The growth capacity of yield characteristics can also be selected to evaluate different genetic resources. Populations of HBSN, HBWH, and AHBZ showed excellent yield phenotypes with high yield and growth capacity, and the pseudobulb weight of the HBSN population could even reach 7.29 and 10.13 times in the third and fourth years after cultivation, respectively. Other populations such as HNSZ, SXZP (B. ochracea), HBXS, and HBJM, also showed a good growth capacity. Our results indicated that the mean annual growth ratios of pseudobulbs in 3 years were 2.42, 1.69 and 1.31, which gradually decreased with the cultivation years. Even in some populations, such as GXHZ, HNCL and SCWY, the pseudobulb weight in the fourth or even third year began to decrease. Yearly content variation showed that the average contents of both polysaccharides and total phenol in the one-, two-, three- and four-year-old pseudobulbs of Bletilla varied in the following order: three years old > two years old > one year old > four years old, which confirmed the conclusion regarding the best harvest period of Bletilla [31, 32]. However, the average militarine content of one-, two-, three- and four-year-old pseudobulbs of Bletilla varied in the following order: four-year-old > three-year-old > one-year-old > two-year-old, which again indicated differences in polysaccharide and total phenol, and the synthesis and metabolic mechanisms of militarine in Bletilla plants need to be revealed.

Conclusion

There were abundant phenotypic variations and significant differences among different populations in the morphological phenotypes, pseudobulb weight and main active ingredient contents. Bletilla is not strictly geoauthentic medicinal plants. Excellent germplasm resources may be distributed in distant geographical locations. There may be a large difference between different geographical populations even in the same region. B. ochracea could be accepted as an alternative resource to B. striata. AHBZ, HBLT and HBSN populations showed good prospects for industrial development, presenting higher quality in terms of yield and main active ingredient content. Pseudobulb yield, polysaccharide and total phenol content are positively correlated with phenotypic traits. Militarine content is negatively correlated with almost all indexes. Plant height, leaf width and stem diameter may be important indicators of potential excellent germplasms. The best harvest period of Bletilla is the third year after cultivation. These results provide important information required for the efficient screening and utilization of Bletilla germplasm resources.

Methods

Experimental material

Thirty-three natural populations of Bletilla (including 28 B. striata populations and 5 B. ochracea populations) were randomly collected from its main natural range across ten provinces in China (Table S1; Fig. 1). In 2017, 30 individuals of new pseudobulb of the year with similar size were collected from each population without affecting the continuous growth of wild resources and transported to a germplasm resources nursery in the Wuhan Botanical Garden (WBG) of the Chinese Academy of Sciences (CAS) for common-garden cultivation with the same soil formula of 20% sand, 30% humus and 50% garden soil.

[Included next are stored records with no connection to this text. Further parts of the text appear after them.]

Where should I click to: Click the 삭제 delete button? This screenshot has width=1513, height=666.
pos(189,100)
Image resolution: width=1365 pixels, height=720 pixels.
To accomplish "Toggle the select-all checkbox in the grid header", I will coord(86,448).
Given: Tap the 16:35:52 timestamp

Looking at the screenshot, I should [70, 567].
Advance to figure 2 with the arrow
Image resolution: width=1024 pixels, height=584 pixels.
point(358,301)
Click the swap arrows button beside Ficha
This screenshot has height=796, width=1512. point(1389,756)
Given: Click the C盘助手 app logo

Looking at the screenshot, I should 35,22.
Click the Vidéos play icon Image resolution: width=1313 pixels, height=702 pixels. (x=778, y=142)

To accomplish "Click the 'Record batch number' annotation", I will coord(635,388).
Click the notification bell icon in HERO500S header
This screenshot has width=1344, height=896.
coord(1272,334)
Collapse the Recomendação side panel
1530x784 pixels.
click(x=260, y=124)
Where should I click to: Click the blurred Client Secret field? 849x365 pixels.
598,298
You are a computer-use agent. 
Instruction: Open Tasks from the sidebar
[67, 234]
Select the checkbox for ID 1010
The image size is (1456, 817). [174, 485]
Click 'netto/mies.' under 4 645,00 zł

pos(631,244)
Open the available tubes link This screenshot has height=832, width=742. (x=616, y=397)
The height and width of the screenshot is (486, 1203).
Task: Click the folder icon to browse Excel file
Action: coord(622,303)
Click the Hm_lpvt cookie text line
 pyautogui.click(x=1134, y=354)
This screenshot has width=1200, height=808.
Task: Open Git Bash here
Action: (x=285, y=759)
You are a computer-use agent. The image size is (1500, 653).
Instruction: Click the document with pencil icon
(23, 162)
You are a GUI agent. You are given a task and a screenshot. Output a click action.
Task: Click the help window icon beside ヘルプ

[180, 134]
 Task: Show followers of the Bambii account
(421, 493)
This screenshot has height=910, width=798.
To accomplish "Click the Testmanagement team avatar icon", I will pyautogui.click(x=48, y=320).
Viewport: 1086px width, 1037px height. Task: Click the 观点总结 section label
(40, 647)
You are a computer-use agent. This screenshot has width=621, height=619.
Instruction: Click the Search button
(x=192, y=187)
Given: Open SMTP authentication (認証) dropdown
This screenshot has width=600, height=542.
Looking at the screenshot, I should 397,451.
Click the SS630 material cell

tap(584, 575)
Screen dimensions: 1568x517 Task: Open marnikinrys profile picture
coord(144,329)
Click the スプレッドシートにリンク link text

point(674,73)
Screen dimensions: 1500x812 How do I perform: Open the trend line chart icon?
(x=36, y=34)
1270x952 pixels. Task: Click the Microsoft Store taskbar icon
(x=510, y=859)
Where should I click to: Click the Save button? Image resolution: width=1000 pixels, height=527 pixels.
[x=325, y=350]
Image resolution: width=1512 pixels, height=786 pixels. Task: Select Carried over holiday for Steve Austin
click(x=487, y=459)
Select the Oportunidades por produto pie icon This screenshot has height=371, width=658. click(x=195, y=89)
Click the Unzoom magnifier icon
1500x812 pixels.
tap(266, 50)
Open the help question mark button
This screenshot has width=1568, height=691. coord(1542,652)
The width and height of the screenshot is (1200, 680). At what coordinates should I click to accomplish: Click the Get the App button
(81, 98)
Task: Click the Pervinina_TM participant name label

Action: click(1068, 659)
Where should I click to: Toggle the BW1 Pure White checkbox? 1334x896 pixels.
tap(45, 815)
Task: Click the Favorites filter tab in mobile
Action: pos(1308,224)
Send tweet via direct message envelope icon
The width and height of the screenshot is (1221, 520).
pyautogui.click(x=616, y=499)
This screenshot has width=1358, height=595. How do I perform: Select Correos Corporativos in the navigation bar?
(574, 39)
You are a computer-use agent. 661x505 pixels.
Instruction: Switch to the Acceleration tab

WBG is an institution for species conservation and scientific research. The ex-situ conservation of plant resources is the main job of WBG. Introducing species from other area only requires a work certification issued by WBG and does not require government or local administrative permission. The representative specimens of plants from each population were identified by XiaoDong Li and deposited in the herbarium (HIB, 0,164,057–01,640,144; 0,184,514; 0,168,975–0,168,979; 0,202,319; 0,202,331–0,202,332; 0,144,060; 0,149,075–0,149,076; 0,150,992–0,150,993; 0,164,047–0,164,048, Bletilla striata (Thunb. ex A. Murray) Rchb. f.) of WBG. The collected samples are only for scientific research and comply with the guidelines of WBG.

Phenotypic measurements

The weight of the pseudobulb was measured and marked as one-year-old in winter 2017. The morphology of the aboveground parts and the weight of the pseudobulbs of 10 individuals were measured every year for the next three years (2018–2020).

The recorded morphological parameters of the aboveground parts included plant height (cm), leaf blade length (cm), leaf blade width (cm), total leaf number, stem diameter (mm), inflorescence height (cm), inflorescence length (cm), total flower number and total fruit number. Leaf phenotypes and stem diameter were measured in August or September. Plant height was the vertical distance between the top of the highest leaf and the ground. Leaf length and leaf width were measured using the largest leaf. The phenotypes of the inflorescences were measured in April or May. Inflorescence height was the vertical distance from the base to the tip of the inflorescence stem.

In early November 2018, the withered aboveground parts of 10 individuals were removed, and the pseudobulbs (two years old) were excavated and cleaned to measure the weight. The corresponding fraction of pseudobulbs was removed for the subsequent determination of polysaccharide, total phenol and militarine content. The same method was used to measure the weight of pseudobulbs in 2019 (three years old) and in 2020 (four years old) using the other 10 individuals.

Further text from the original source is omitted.